◆ **Text segment**:

- Film poster
- Traditional Chinese: 心寒
- Simplified Chinese: 心寒
- Hanyu Pinyin: Xīn Hán
- Jyutping: Sam1 Hon4
- Directed by: Billy Chung
- Screenplay by: Paul Chung
- Produced by: Billy Chan
- Starring: Francis Ng Athena Chu Nick Cheung Tiffany Lee
- Cinematography: Choi Sung-fai Chan Yiu-ming
- Edited by: Poon Hung
- Music by: Matsuzaki Geki Tajima Taku Yoshida Naoki Lee Kai-cheung
- Production companies: Universe Entertainment Hand Made Films Company
- Distributed by: Universe Films Distribution
- Release date: 4 September 2003;
- Running time: 87 minutes
- Country: Hong Kong
- Language: Cantonese

= Shiver (2003 film) =

2003 Hong Kong film by Billy Chung

Shiver (released in the Philippines as Haunted Spirit) is a 2003 Hong Kong horror film directed by Billy Chung and starring Francis Ng, Athena Chu, Nick Cheung and Tiffany Lee.

==Plot==
Regional Crime Unit officer Chan Kwok-ming (Francis Ng) and his wife, Sammi Mok (Athena Chu) were on the way to finalize their proceedings for separation where an armed robbery breaks out in the streets. Kwok-ming steps in to assist in hunting the criminals, but Sammi was hit by a stray bullet and was seriously injured, leading her into a coma. Several months later, Sammi awakes from her coma. Sammi's doctor, Ko Chuen (Nick Cheung) warns her to be especially careful with her body as her blood type is very rare.

◆ **Information shown**:

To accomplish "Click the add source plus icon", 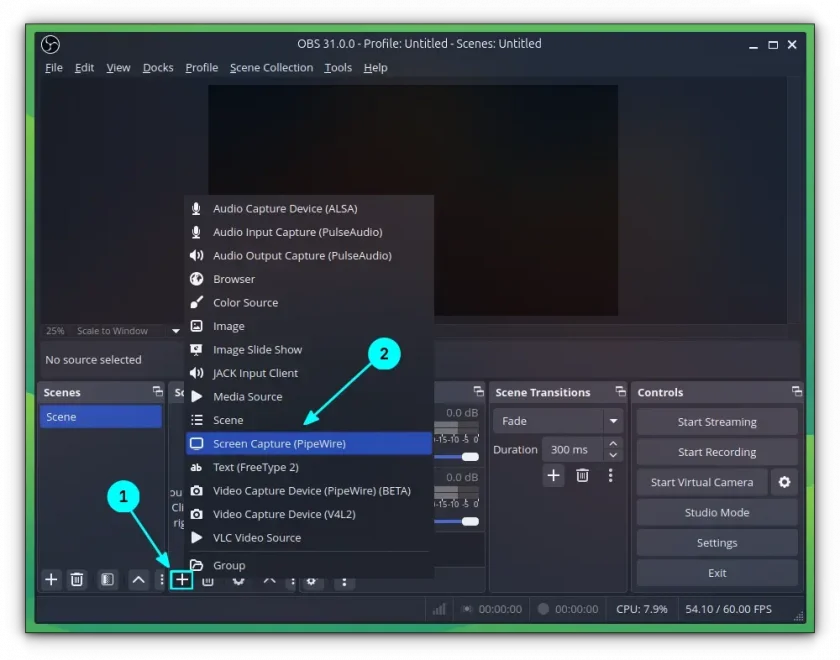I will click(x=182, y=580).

==

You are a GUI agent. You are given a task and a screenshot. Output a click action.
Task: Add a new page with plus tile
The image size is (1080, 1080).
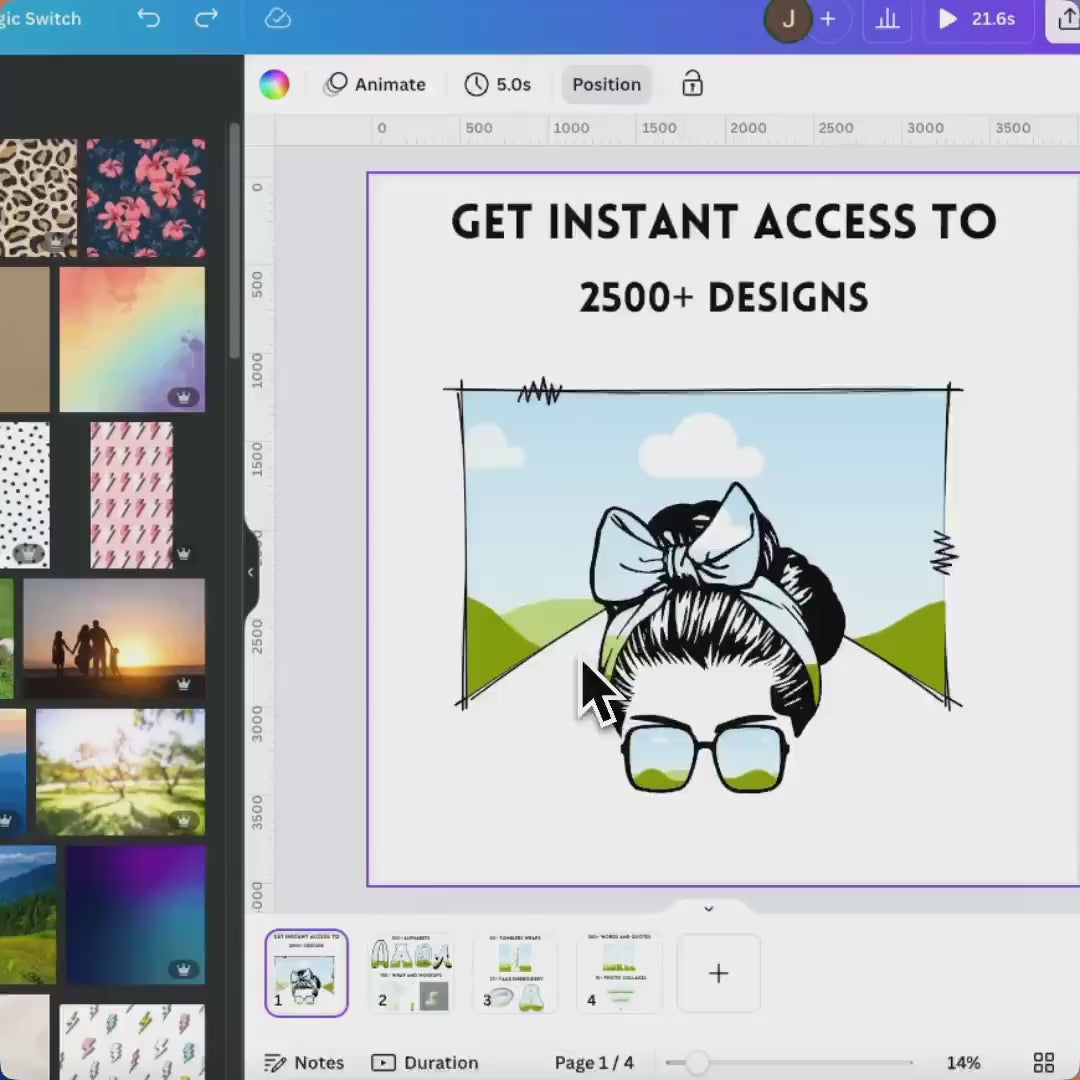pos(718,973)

==

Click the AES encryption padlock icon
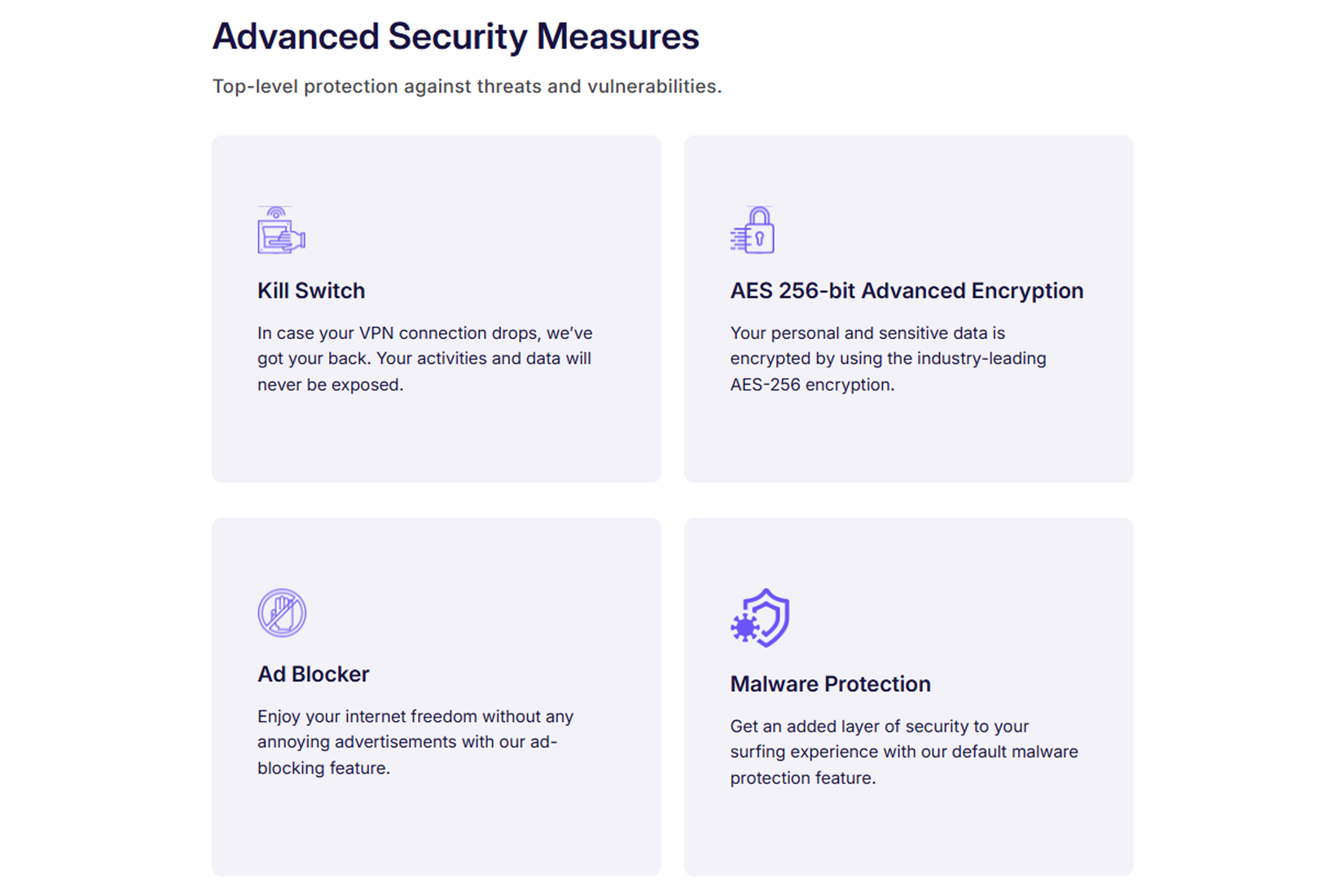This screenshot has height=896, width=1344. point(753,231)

◆ **Directions**: Could you proceed with the article on the 2003 film Shiver, picking up after its last plot sentence? The material is separate from the Shiver film article and unrelated to it.

◆ **The answer**:
Since Kwok-ming is often busy and handling cases at the police station, Sammi is left home along to recover and have been hallucinating often lately. One time, Sammi sees a female celebrity, Kitty Chow (Tiffany Lee), killed in her hallucination. While being skeptical, Sammi walks into the back alley of a bar and discovers the corpse of Kitty. Since then, Sammi's mental became more severe. When Kwok-ming wanted to take a leave at the police station, his supervisor demands him to cancel all his leaves and investigate the case of Kitty Chow's murder. One night, Kwok-ming returns home and sees the walls being covered in words written with blood. The same night, Sammi also goes mad and heads into the road, causing serious traffic congestion. Afterwards, Sammi was taken to hospital to be examined by a psychiatrist.

Meanwhile, Kwok-ming was investigating another case where a lawyer was murdered and discovers that the case is linked to the murder of Kitty Chow. While the crime scene, Kwok-ming shockingly witnesses the lawyer coming back to life and takes him to the hospital. In the hospital, Kwok-ming is informed that the lawyer requires an emergency blood transfusion from a rare blood type, which incidentally, happen to be the same blood type as Sammi. However, in this critical moment, Sammi mysteriously goes missing.

==Cast==
- Francis Ng as Chan Kwok-ming (陳國明)
- Athena Chu as Sammi Mok (莫心怡)
- Nick Cheung as Dr. Ko Chuen (高川醫生)
- Tiffany Lee as Kitty Chow (周潔瑜)
- Benz Hui as Kwok-ming's supervisor
- Patrick Tang as Kwok-ming's subordinate
- Ben Cheung as Kwok-ming's subordinate
- Gloria Wong as Bobo Chan
- Viann Leung as Tracy
- Felix Lok as Coroner Bee (B哥)
- Siu Hung as Security guard
- Wong Man-shing as Robber
- Vincent Chik as Robber
- Wong Yui-sang as Robber
- Lam Kwok-kit as Policeman
- Lui Siu-ming as Policeman
- Sin Yan-kau
- Benny Lai

==Release==
Shiver was released in Hong Kong on 4 September 2003. In the Philippines, the film was released as Haunted Spirit on 28 April 2004.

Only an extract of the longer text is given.